Kennedy v. Wheeler
341 P.3d 728
Or.2014Background
- Plaintiff was a passenger injured when defendant Wheeler ran a stop sign; liability was admitted and a 12‑member jury was asked only to decide causation and damages.
- The jury unanimously found causation and returned a special verdict listing Economic Damages $65,386.48 and Noneconomic Damages $300,000.
- Polling showed 10 jurors agreed on the economic amount and 9 on the noneconomic amount, but not the same nine jurors for both amounts.
- Trial court accepted the verdict and entered judgment for the combined sum; defendant objected and moved for a new trial arguing the verdict violated the constitutional/rule requirement that three‑fourths of the jury render a verdict.

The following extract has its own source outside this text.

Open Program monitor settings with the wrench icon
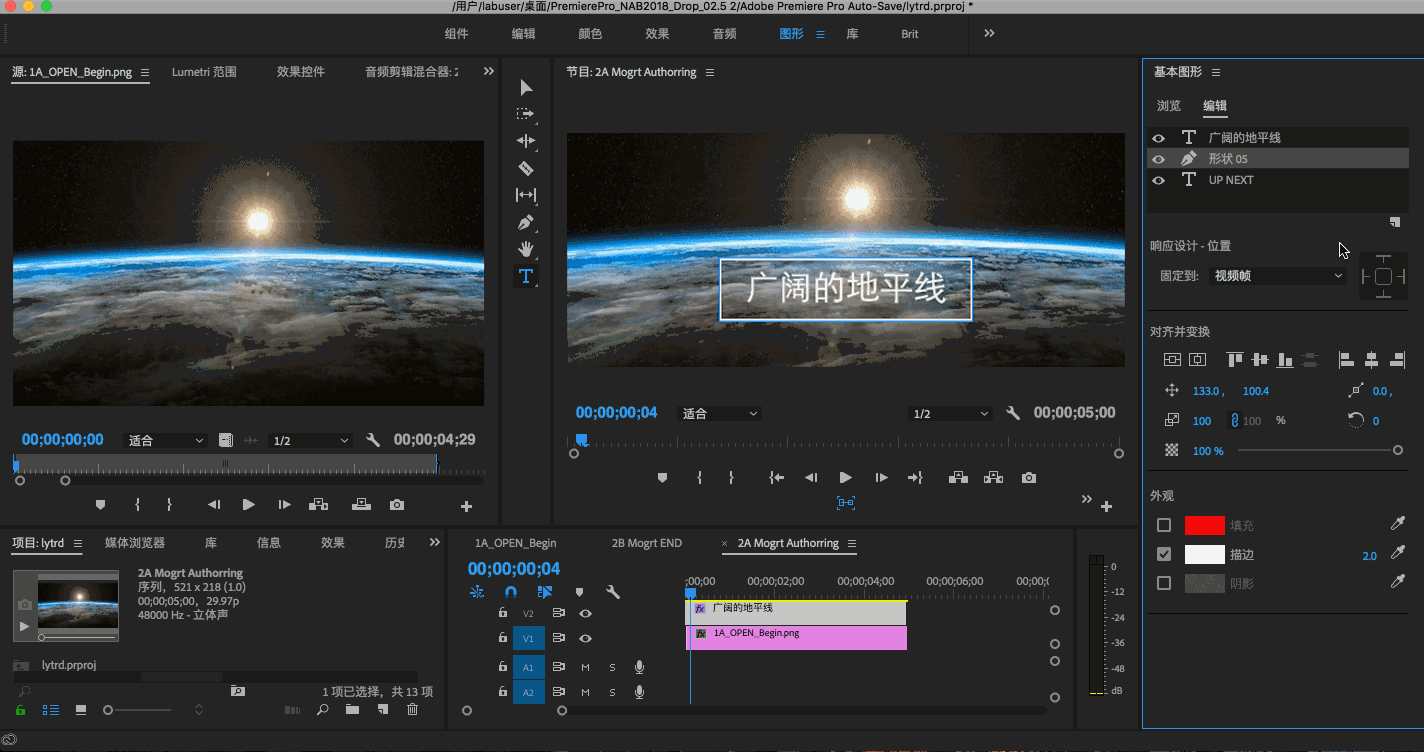Screen dimensions: 1424x752 point(1013,411)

- The Court of Appeals reversed, reasoning the trial court’s instruction that “at least the same nine jurors must agree on each answer” became the law of the case and the verdict failed that requirement.
- The Supreme Court granted review to decide (1) whether the trial court’s instruction established the law of the case and (2) whether Oregon law requires the same nine jurors to concur on economic and noneconomic damage amounts.
Issues
| Issue | Plaintiff's Argument | Defendant's Argument | Held |
|---|---|---|---|
| Whether the trial court’s jury instruction became binding law of the case and limited appellate review | Kennedy: instruction did not become law of the case; instruction was ambiguous and defendant preserved the statutory/constitutional challenge | Wheeler: instruction that “at least the same nine jurors must agree on each answer” fixed the rule for that trial and on appeal | Court: instruction was ambiguous and did not establish law of the case; doctrine doesn’t bind this Court here |
| Interpretation of Article VII §5(7) / ORCP 59 G(2): must the same nine jurors agree on amounts of economic and noneconomic damages? | Kennedy: ORCP 59 G(2) requires at least 9 jurors for each written finding but not that the same nine jurors must agree on separate damage amounts | Wheeler: the same nine jurors must agree on all findings that compose the verdict (including both damage amounts) | Court: ORCP 59 G(2) requires at least 9 jurors to agree on each finding and consistency (no logical inconsistency), but not that the identical nine must agree on separate damage amounts |
| Whether the jury verdict here was logically inconsistent (invalid) | Kennedy: all jurors agreed defendant caused damage; at least nine agreed on each damage amount; no logical inconsistency | Wheeler: different jurors agreed on each damage component, producing an inconsistent basis for judgment | Court: no logical inconsistency shown; verdict met constitutional and rule requirements |
| Whether Wheeler v. Huston (and related law) requires same‑juror concurrence between economic and noneconomic damages | Kennedy: Wheeler addresses improper compromise verdicts, not a same‑juror rule between damage categories | Wheeler: argued economic recovery depends on noneconomic award in practice, so same‑juror rule should apply | Court: Wheeler concerns improper compromise when liability is disputed; it doesn’t impose the same‑juror requirement here |
Key Cases Cited
- Clark v. Strain, 212 Or 357 (1958) (holds same legally required jurors must agree on interdependent findings necessary to support judgment)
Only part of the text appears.